> **What needs to be done**:
Please copy word for word the lines that begin with the one containing "Screen dimensions: 2000x965" and run through the last line below. Leave the pictures out of your copy.

::::::

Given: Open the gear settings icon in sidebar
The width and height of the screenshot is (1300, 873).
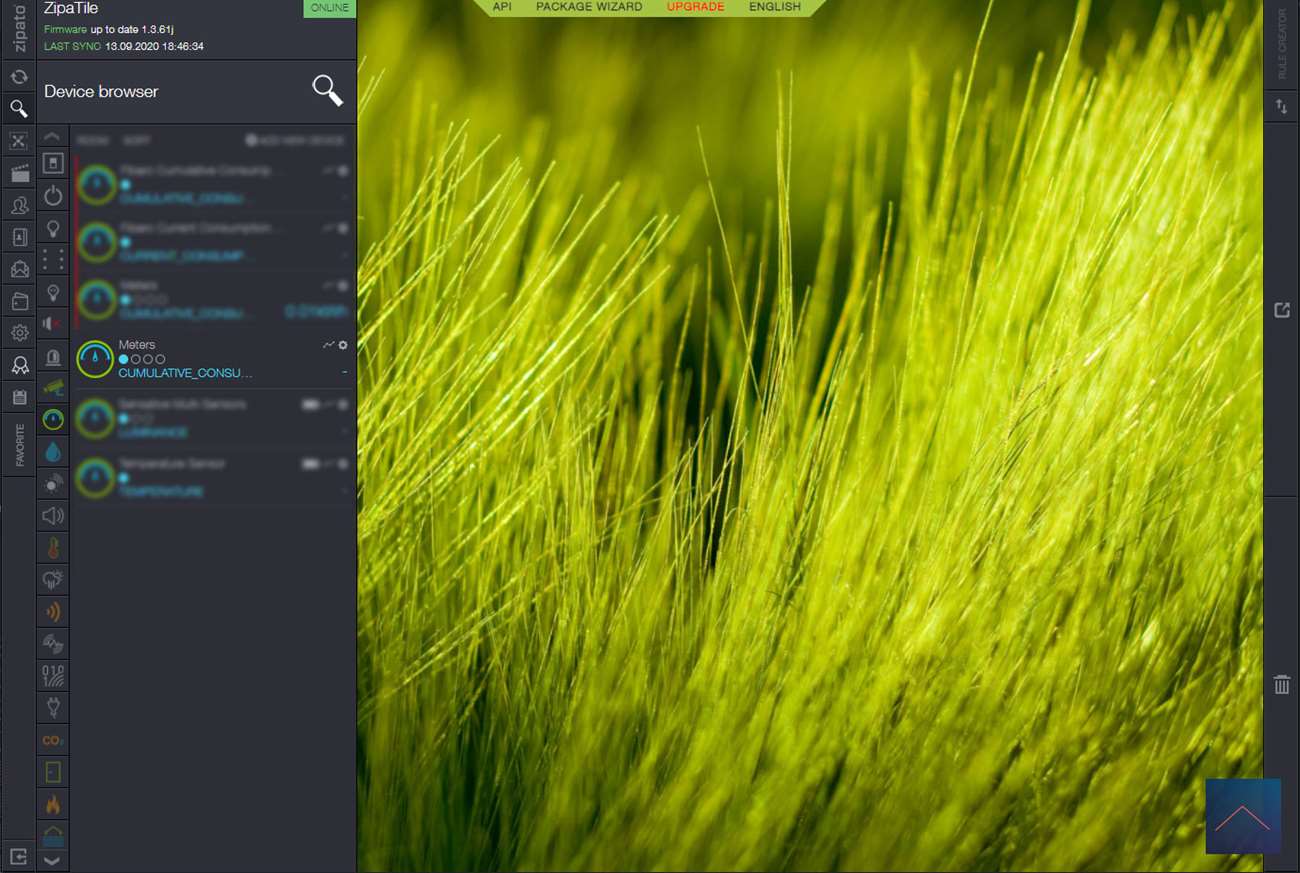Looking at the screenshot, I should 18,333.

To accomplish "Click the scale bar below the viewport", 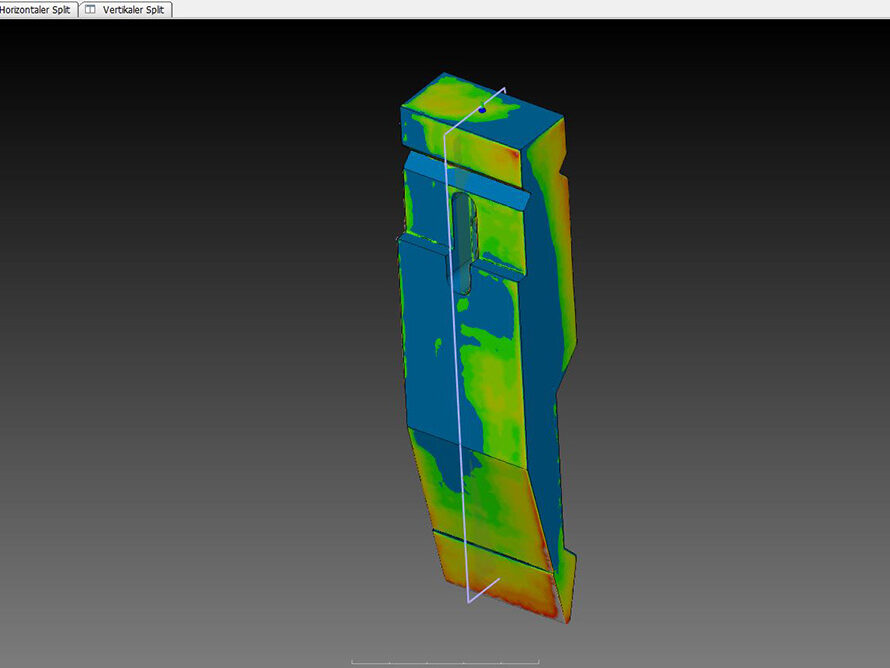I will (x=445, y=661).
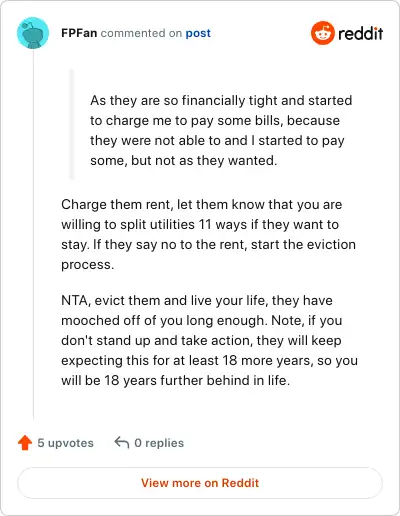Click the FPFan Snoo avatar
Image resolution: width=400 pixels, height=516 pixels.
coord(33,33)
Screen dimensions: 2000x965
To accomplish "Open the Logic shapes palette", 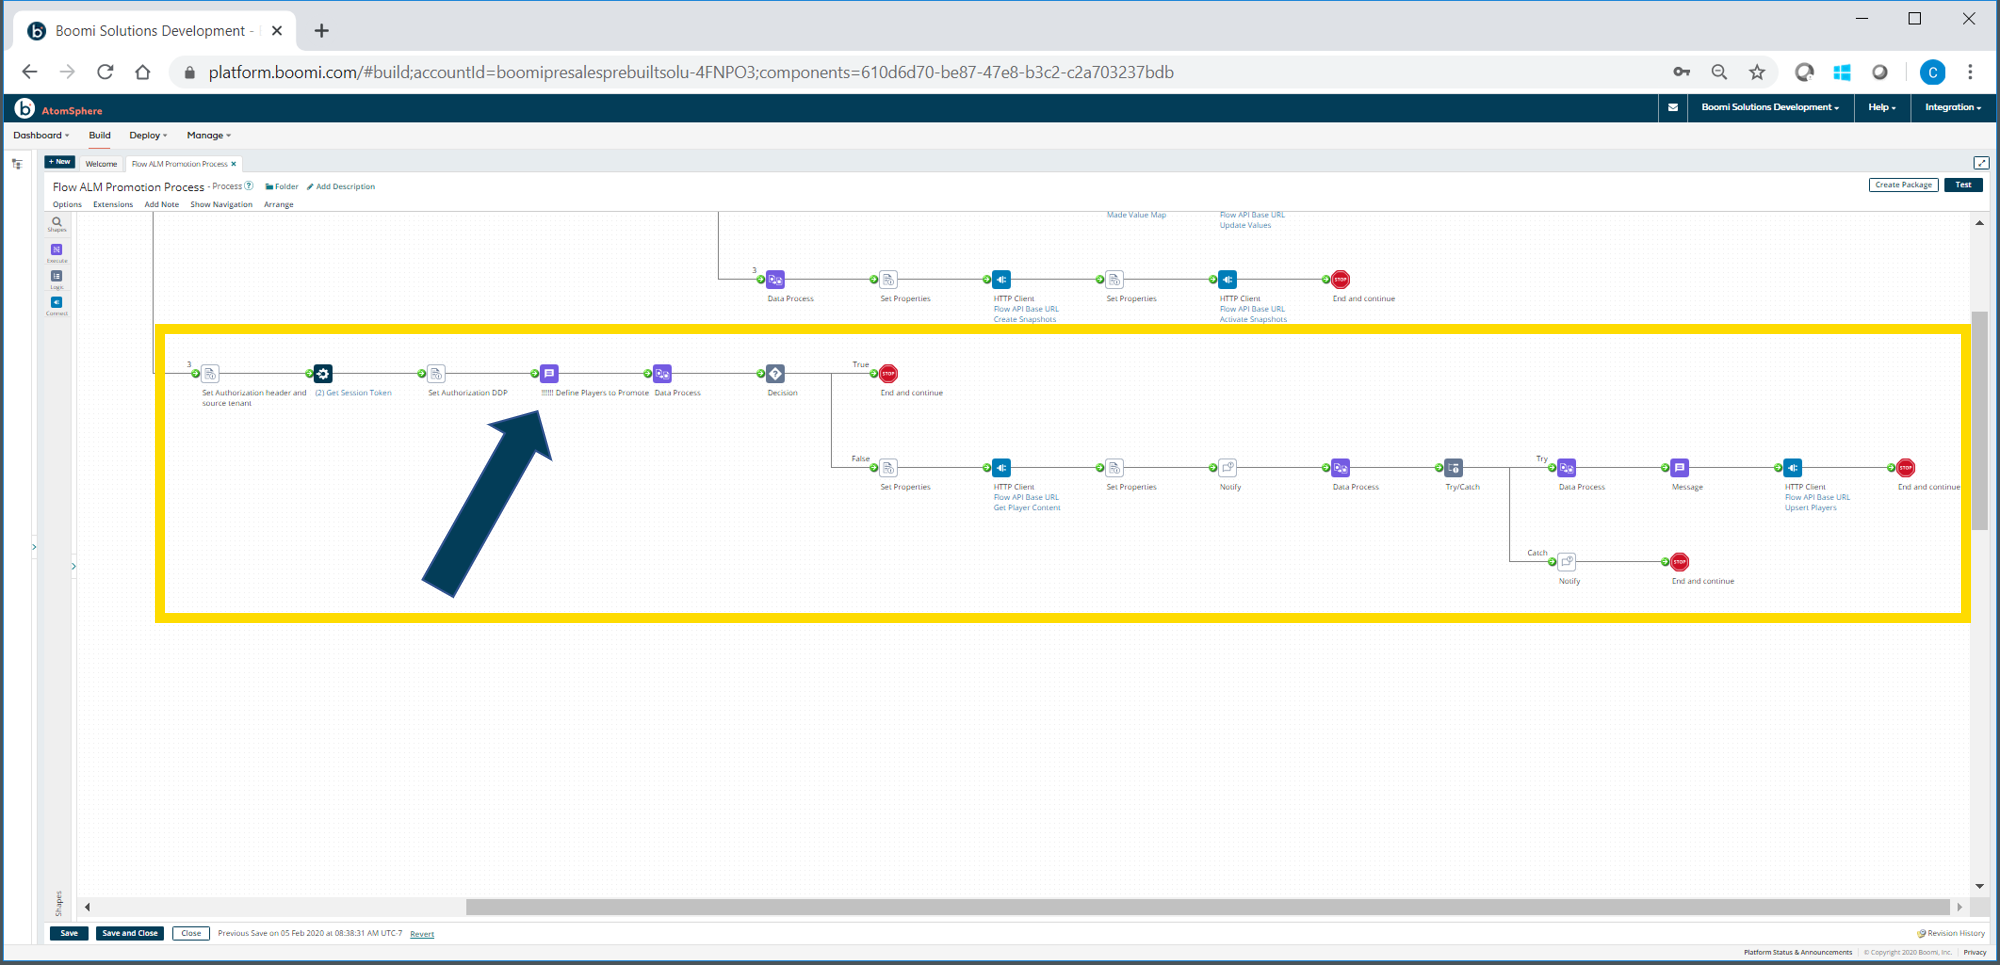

::::::

> **Answer**:
Screen dimensions: 2000x965
To accomplish "Open the Logic shapes palette", 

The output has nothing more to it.